= Problem to work on =
The entries below contain a line with "IPR018362 (129, 961)" and a line with "[close this track] (74, 1220)". Quote exactly those two lines and all lines between them.
== Supplied material ==
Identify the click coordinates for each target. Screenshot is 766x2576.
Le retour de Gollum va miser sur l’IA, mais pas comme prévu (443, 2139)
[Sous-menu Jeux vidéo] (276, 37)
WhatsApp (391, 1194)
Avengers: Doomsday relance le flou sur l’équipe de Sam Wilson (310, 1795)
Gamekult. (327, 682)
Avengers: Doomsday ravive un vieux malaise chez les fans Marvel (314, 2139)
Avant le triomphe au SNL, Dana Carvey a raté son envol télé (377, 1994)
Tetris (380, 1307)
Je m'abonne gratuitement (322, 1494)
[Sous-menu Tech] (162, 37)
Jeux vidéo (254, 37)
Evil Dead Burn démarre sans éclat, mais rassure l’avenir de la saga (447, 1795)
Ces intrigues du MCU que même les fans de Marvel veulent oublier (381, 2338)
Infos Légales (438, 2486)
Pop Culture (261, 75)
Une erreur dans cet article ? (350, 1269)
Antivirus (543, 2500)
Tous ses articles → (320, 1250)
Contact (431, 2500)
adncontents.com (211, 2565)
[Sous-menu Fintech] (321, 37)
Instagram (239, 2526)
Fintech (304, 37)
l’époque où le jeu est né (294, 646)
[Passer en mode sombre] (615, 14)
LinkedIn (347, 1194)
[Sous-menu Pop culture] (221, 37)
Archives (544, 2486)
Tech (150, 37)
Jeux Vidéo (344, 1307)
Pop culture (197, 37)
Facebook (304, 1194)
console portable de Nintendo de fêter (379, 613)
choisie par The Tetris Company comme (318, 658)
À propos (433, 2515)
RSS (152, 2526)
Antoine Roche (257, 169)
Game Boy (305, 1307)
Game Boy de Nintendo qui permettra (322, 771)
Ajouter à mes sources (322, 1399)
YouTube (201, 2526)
===
== Supplied material ==
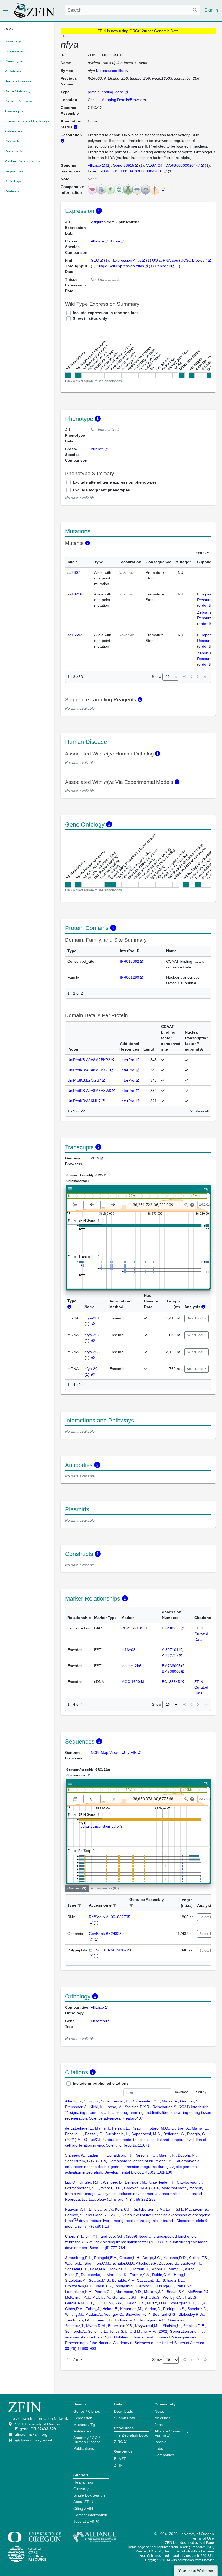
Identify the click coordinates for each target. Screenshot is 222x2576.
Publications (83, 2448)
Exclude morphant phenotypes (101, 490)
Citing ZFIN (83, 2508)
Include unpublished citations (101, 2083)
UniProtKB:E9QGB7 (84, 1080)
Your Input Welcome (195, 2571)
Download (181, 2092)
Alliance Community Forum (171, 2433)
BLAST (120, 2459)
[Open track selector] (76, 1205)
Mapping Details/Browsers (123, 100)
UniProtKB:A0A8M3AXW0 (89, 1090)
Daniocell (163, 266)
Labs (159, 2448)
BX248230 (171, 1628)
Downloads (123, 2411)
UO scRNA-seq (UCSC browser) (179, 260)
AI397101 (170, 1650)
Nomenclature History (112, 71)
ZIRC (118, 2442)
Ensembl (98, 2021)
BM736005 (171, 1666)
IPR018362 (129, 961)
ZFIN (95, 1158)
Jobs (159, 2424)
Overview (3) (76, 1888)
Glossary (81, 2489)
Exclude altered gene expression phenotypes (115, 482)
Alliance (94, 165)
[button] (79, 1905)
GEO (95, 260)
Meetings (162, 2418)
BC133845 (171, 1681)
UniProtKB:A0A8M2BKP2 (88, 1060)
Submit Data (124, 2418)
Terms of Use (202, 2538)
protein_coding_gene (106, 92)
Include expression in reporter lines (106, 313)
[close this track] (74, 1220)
===
== Supplied material ==
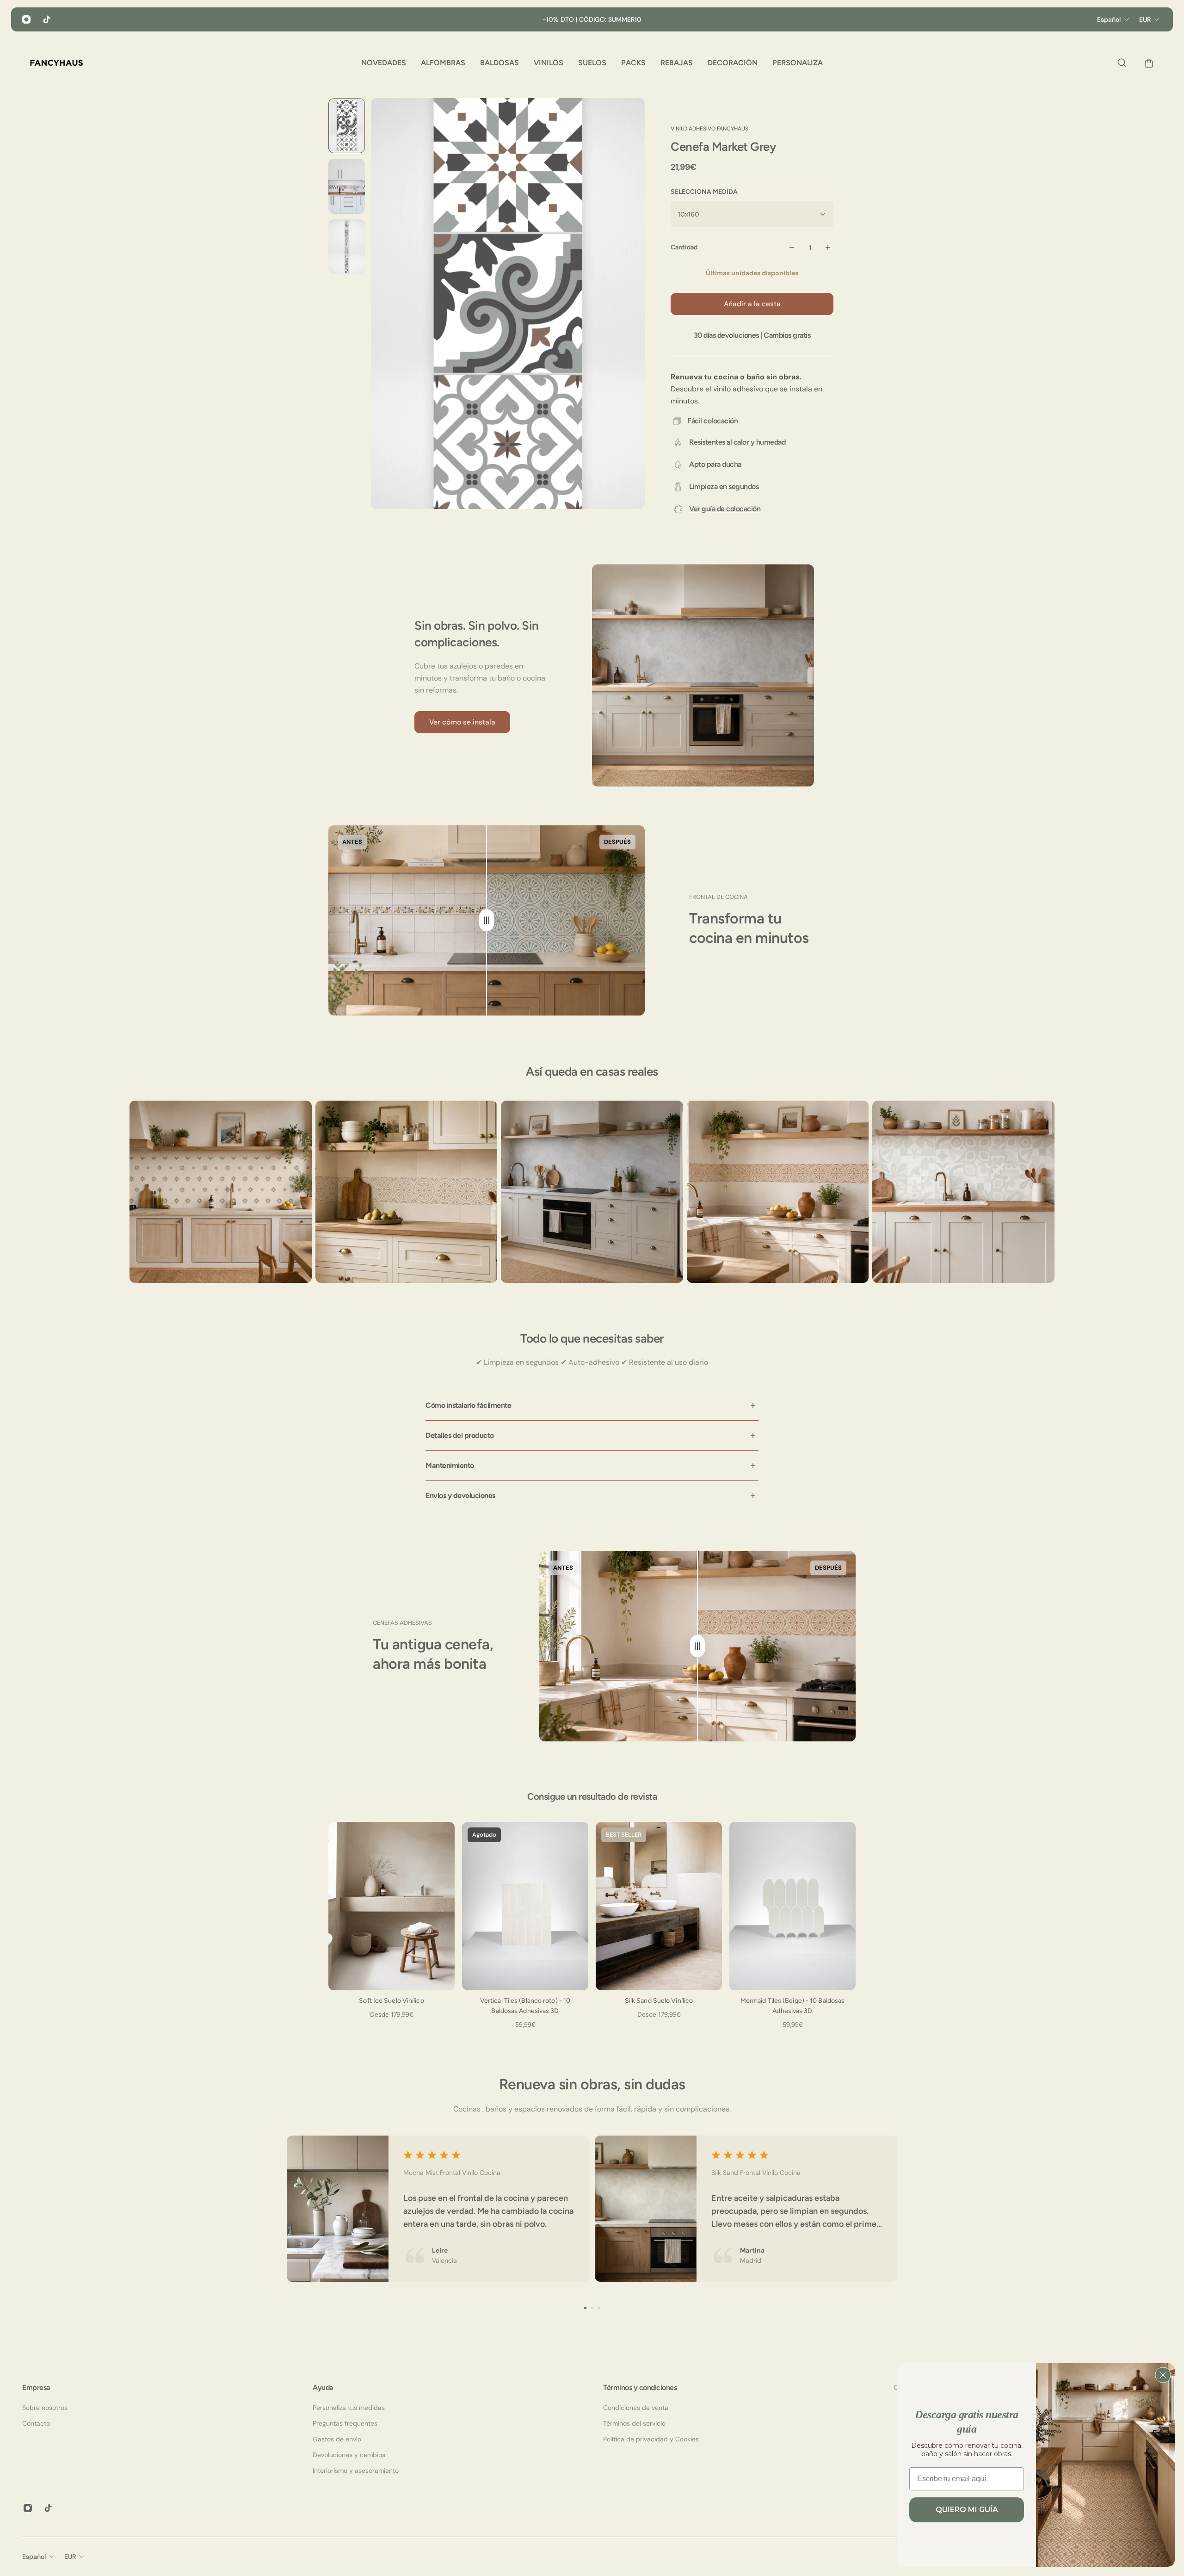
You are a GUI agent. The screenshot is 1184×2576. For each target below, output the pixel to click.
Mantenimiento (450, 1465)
===
= Result below =
IPR018362 (129, 961)
ZFIN (95, 1158)
Jobs (159, 2424)
Overview (3) (76, 1888)
Glossary (81, 2489)
Exclude altered gene expression phenotypes (115, 482)
Alliance (94, 165)
[button] (79, 1905)
GEO (95, 260)
Meetings (162, 2418)
BC133845 (171, 1681)
UniProtKB:A0A8M2BKP2 (88, 1060)
Submit Data (124, 2418)
Terms of Use (202, 2538)
protein_coding_gene (106, 92)
Include expression in reporter lines (106, 313)
[close this track] (74, 1220)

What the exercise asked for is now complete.